* [Required work]
Using the data beneath, show every line that includes the word "screenshot".

─── Listed records ───

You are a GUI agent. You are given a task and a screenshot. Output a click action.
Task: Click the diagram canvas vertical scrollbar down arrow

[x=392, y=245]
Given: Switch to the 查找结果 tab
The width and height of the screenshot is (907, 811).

───

* [Result of the exercise]
You are a GUI agent. You are given a task and a screenshot. Output a click action.
The width and height of the screenshot is (907, 811).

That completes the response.